By Dave Andrusko
Editor’s note. My family will be on vacation through the end of this week. I will be posting an occasional new story, but for the most part we will be re-posting columns that ran over the last year. Many will be strictly educational while some will about remind us of notable victories this legislative cycle.
As someone who taught a long time ago and who has two members of my family currently teaching in the public schools, I do my best to keep abreast of the latest waves in education reform.
Relevance to us? If you think about it, every pro-lifer—every pro-lifer—is a teacher. Each of does it in her or his way; some have been educating for decades, others are ‘student teachers’; and, naturally, some are better at it than others.
(In this post we are not talking about educating people who are already eager to absorb what we can offer. Rather it’s those whom we are working to bring over the side of life who may be very reluctant to listen.)
Given the incredible importance of our “subject matter”—the protection of vulnerable unborn babies which is inextricably intertwined with helping their mothers find “a better way”—we are always on the lookout for good pedagogical ideas.
Here’s one. This morning, out of the corner of my eye, I saw the front cover of Sunday’s Parade magazine which bannered the article, “How to Build a Better Teacher,” by Elizabeth Green. [The article was adapted from the author’s forthcoming book, “Building a Better Teacher: How Teaching Works (And How to Teach It to Everyone).”]

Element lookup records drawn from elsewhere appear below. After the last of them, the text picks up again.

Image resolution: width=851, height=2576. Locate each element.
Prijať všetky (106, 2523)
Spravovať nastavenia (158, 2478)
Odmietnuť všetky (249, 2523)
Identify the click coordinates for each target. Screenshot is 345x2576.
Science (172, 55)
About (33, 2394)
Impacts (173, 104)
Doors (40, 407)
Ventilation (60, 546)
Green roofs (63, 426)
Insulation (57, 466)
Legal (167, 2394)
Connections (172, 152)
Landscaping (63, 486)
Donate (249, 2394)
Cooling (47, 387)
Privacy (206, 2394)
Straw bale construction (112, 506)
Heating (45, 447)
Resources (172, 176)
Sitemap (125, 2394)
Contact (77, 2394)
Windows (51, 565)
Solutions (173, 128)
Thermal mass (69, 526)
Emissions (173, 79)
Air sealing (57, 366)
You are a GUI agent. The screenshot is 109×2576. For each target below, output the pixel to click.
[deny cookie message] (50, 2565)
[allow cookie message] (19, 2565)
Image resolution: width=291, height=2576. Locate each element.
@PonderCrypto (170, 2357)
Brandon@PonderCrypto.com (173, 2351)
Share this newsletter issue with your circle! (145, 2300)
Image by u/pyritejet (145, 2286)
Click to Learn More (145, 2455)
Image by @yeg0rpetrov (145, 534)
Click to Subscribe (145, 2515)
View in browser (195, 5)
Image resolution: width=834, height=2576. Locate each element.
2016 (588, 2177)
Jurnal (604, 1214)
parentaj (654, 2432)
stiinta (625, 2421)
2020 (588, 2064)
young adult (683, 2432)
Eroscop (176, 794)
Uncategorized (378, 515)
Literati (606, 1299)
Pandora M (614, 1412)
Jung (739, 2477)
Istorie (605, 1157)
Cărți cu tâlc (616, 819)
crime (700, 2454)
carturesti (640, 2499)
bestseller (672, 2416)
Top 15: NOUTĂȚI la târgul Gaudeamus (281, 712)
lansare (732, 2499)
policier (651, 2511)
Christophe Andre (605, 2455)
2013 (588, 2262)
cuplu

For our purposes, what’s significant were the “five examples, taken from the findings of the best education researchers, of what great teachers do differently.” Let me mention three which I will adapt to educating about the beauty and the sanctity of human life. [If you care to, you can read the full article.]
#1. “They can right a wrong.” When a student gives an incorrect answer, rather than jump to say, “wrong,” the “best teachers put themselves in their students’ shoes—and grapple with how they arrived at the wrong answer in order to set them right.” When we are trying to win someone over, we are trying to nudge their hearts and their minds in a life-affirming direction, not score debating points. Gently, start from where they are at and help them see where and why they went wrong.
#2. “They encourage deeper thinking.” Comparing Japanese and American teachers in their classrooms, Green concluded there is a “nuanced difference in how the questions were framed” which had a huge influence in the participation rate among the students. Asking “how or why” questions (as opposed to merely asking “what”) meant many more Japanese students “helped initiate the solution to a problem.” The former approach is obviously more open-ended, which, we can hope, keeps the discussion with our potential recruit going rather than ending with one or two back-and-forths. And great teachers also
#3. “They show more than they tell.” This is described as “helping students learn to complete tasks that require a lot of detailed thinking.” (Stanford education professor Pam Grossman calls this “modeling.”) In our realm, if we are asking someone to grasp what may seem to them the rough equivalent of learning a foreign language (because they have not been exposed to formal or informal pro-life tutoring), it’s often not enough to tell them to consider what we said again or read our piece of pro-life literature once more.
To get them from here to there we need to be more specific, showing “the invisible mental steps that go into” the kind of thinking that allows us to grasp more complicated and nuanced concepts. (Green writes that “Grossman calls this ‘making your thinking visible.’”) On our part this requires patience and also a self-reminder that once upon a time we didn’t know what we know so well now. What is self-evident (to us) is not to them. We need to walk them through the steps.
One other very reassuring observation from Green’s excerpt which is implicit. She argues that research demonstrates conclusively that (contrary to Hollywood) “what makes for great and nimble teachers” is not that they are born that way.
These kinds of exceptional educators come in all stripes—extroverts and introverts; humorous and serious; “flexible as rubber,” others far less so.
By making the effort, anyone of us can be, in our own way, a more effective ambassador for Life.